So, my eldest daughter left home yesterday.*
The night before, joking, I said to someone in a facebook thread in which we’d been debating independence, something along the lines of: ‘I have to go, stuff to do, my daughter’s leaving home tomorrow – bloody separatist that she is ;)’
A silly joke, but it got me thinking about some of the analogies used by the No campaign, particularly David Cameron and George Osbourne’s use of ‘family of nations’ (as in don’t break up this…). Like the marriage/divorce analogy used by Alistair Darling (among others), there are lots of ways this doesn’t work – eg. are we to assume that one or more of the countries making up the UK is a parent and others are children?**
If so, why should we accept a relationship which implies such a discrepancy of power? And if Scotland is one of the children, then isn’t it normal that we should one day want to take responsibility for our own lives? … And of course Scotland isn’t actually thinking of ‘leaving’, just trying to acquire the normal powers enjoyed by most modern countries. And unlike Scotland, our daughter hasn’t been contributing more financially to the ‘household’ than she gets back…
So it’s not really a useful analogy, but if I was to run with it for a while… It’s obviously difficult and in some ways really sad to see Beth go, she’s a friend as well as our child and we’ll miss her terribly, and I’m understandably nervous about her having to fend for herself in the big bad world.
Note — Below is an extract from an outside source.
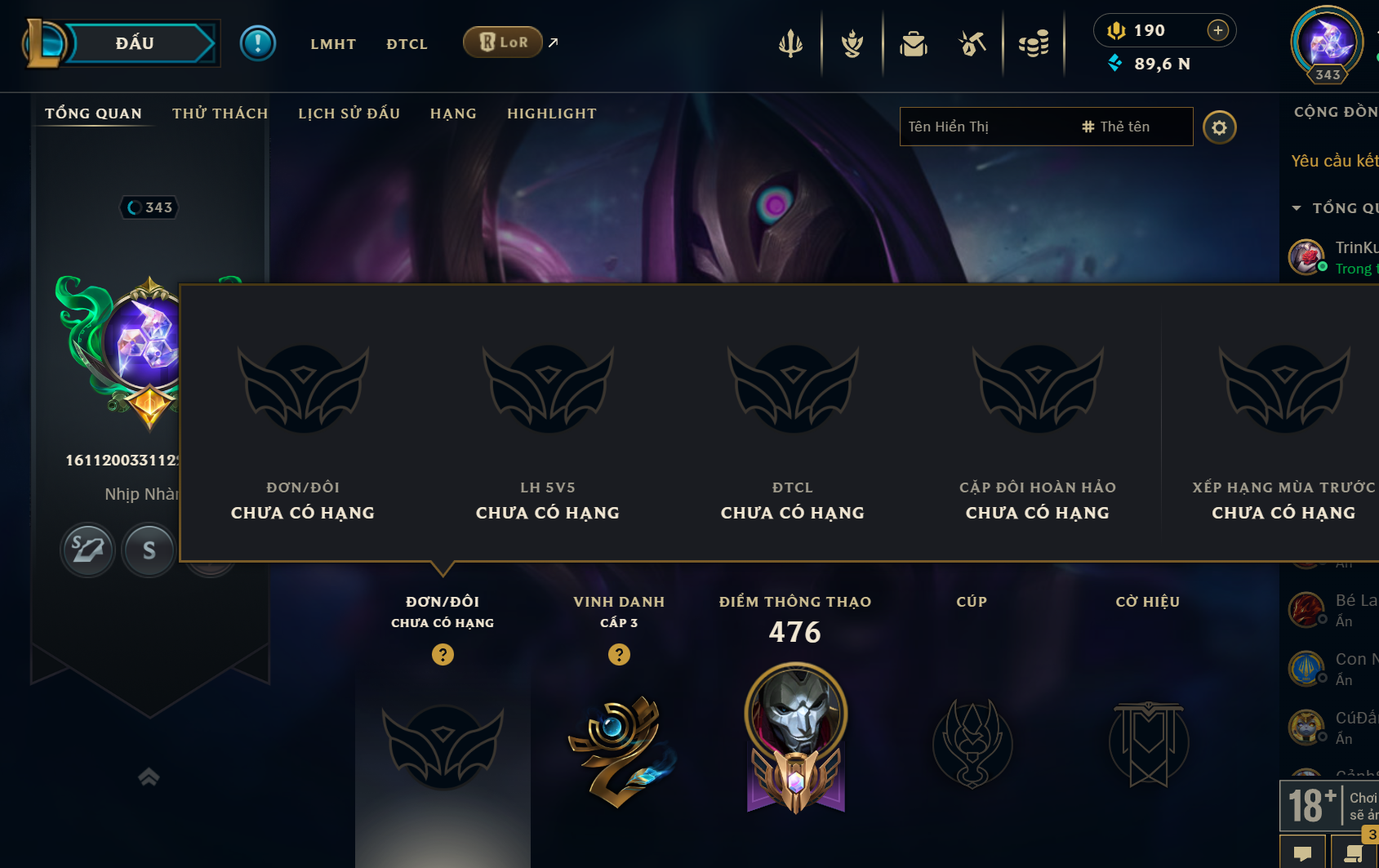Click the chat bubble icon at bottom right

[1303, 853]
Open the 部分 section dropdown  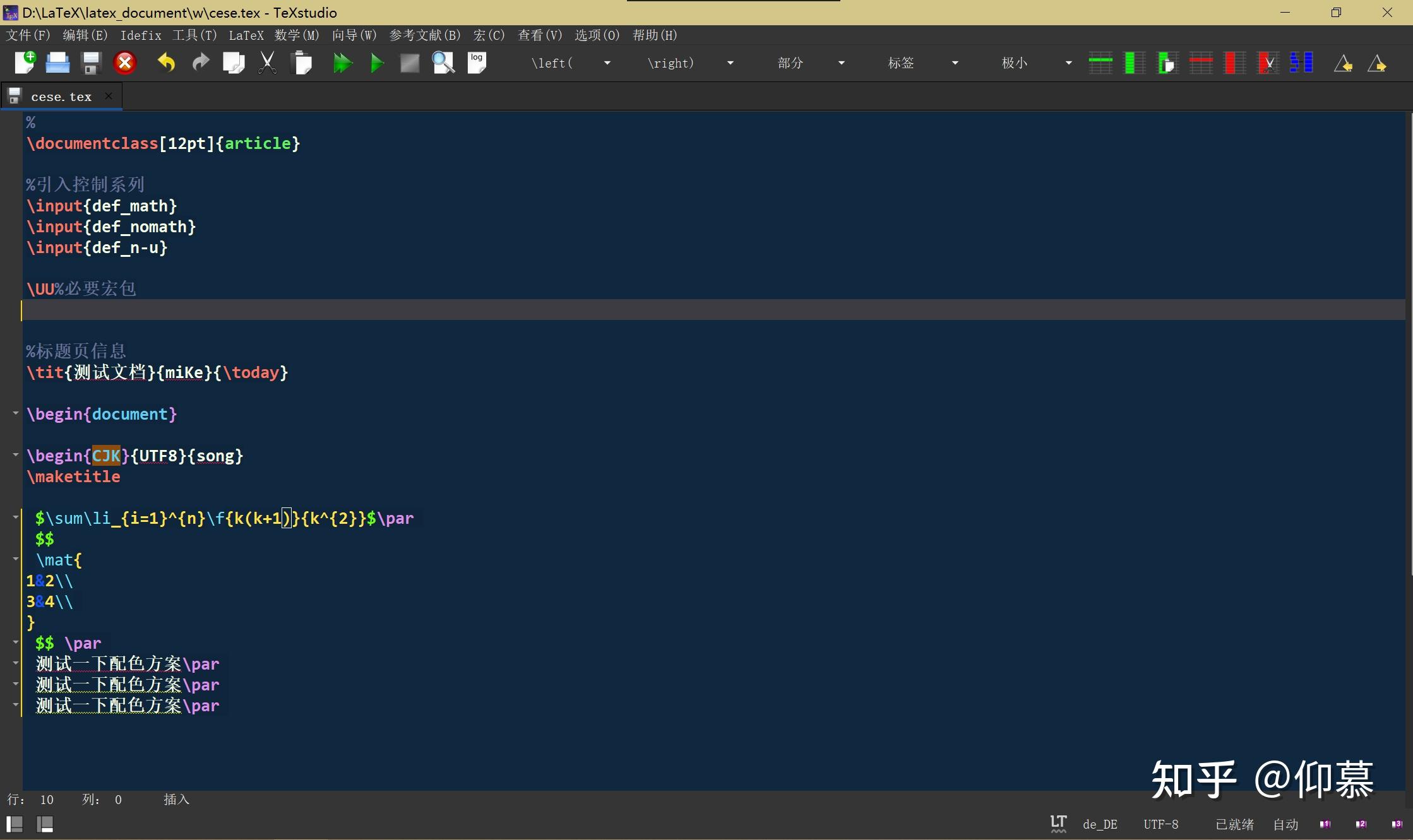(x=841, y=63)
But I didn’t at any point consider saying ‘Don’t go, we love you!’ or, for that matter: ‘Well, you’ll never manage. Without our backing you’ll struggle and you’ll be back begging for help, but it’ll be too late. On your own head be it…’ Both of which seem to have been fairly prominent messages to Scotland’s Yes voters from some of the No campaign and in the open letters from celebrities.
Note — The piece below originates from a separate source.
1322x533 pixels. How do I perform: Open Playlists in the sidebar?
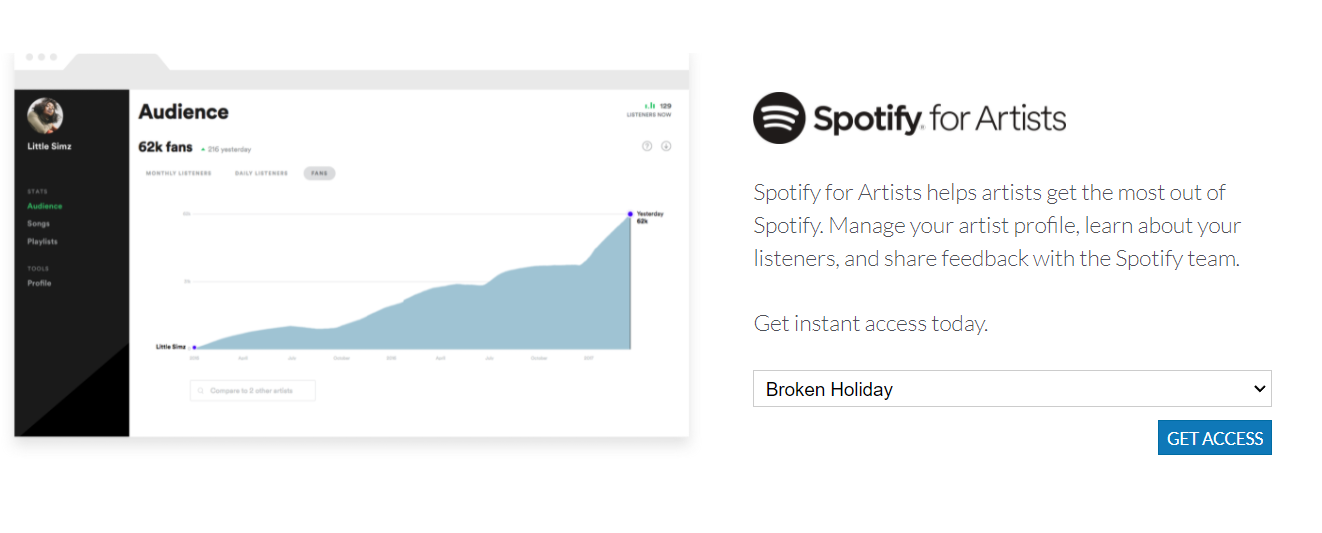42,242
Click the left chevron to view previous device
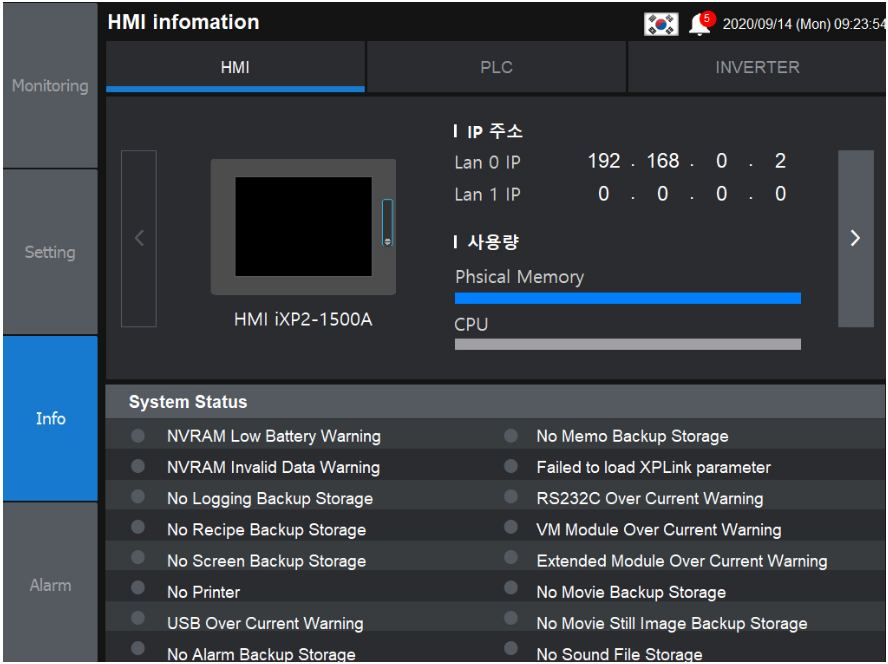This screenshot has height=664, width=888. [138, 238]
We respect that our daughter is a capable individual who has to find her own way, make her own mistakes and enjoy her independence. We’ll always be here for her when she needs us, but she really doesn’t need us holding onto her with threats of a doomed future, or how because our family has been wonderful while we all lived under one roof, that that means she has to stay right here with us for all her days. And as an independent adult, our relationship with her might change a little, but there’s no reason why it should be a change for the worse!
So – I don’t think of Scotland as a child leaving home, I think that would be truly an insult to Scotland, but if we were, why not encourage us and support us rather than swing between despair at us ‘leaving’ and threats of retribution because of hurt feelings?
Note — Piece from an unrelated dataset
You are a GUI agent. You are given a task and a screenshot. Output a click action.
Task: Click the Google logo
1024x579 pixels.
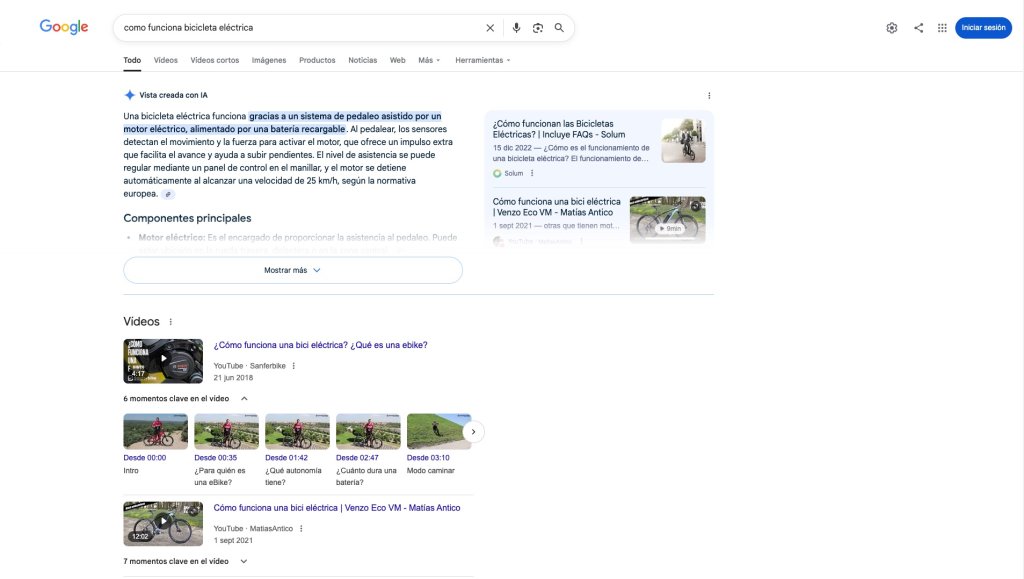[x=64, y=27]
* I did ask my daughter’s permission before publishing this!
** Of course, maybe, since we’re contributing so much to the value of the pound, we’re actually supposed to be not the child, but the major earner in the family who is about to walk out and leave our children starving? But then if that’s the case his analogy still doesn’t work – how many families do you know where the major earner just gets a portion of their earnings back and is at the same time criticised for being a scrounger?
** Or maybe of course it’s a nod to Wittgenstein’s family resemblances theory, but that seems unlikely and wouldn’t get rid of the problem of discrepancy of power.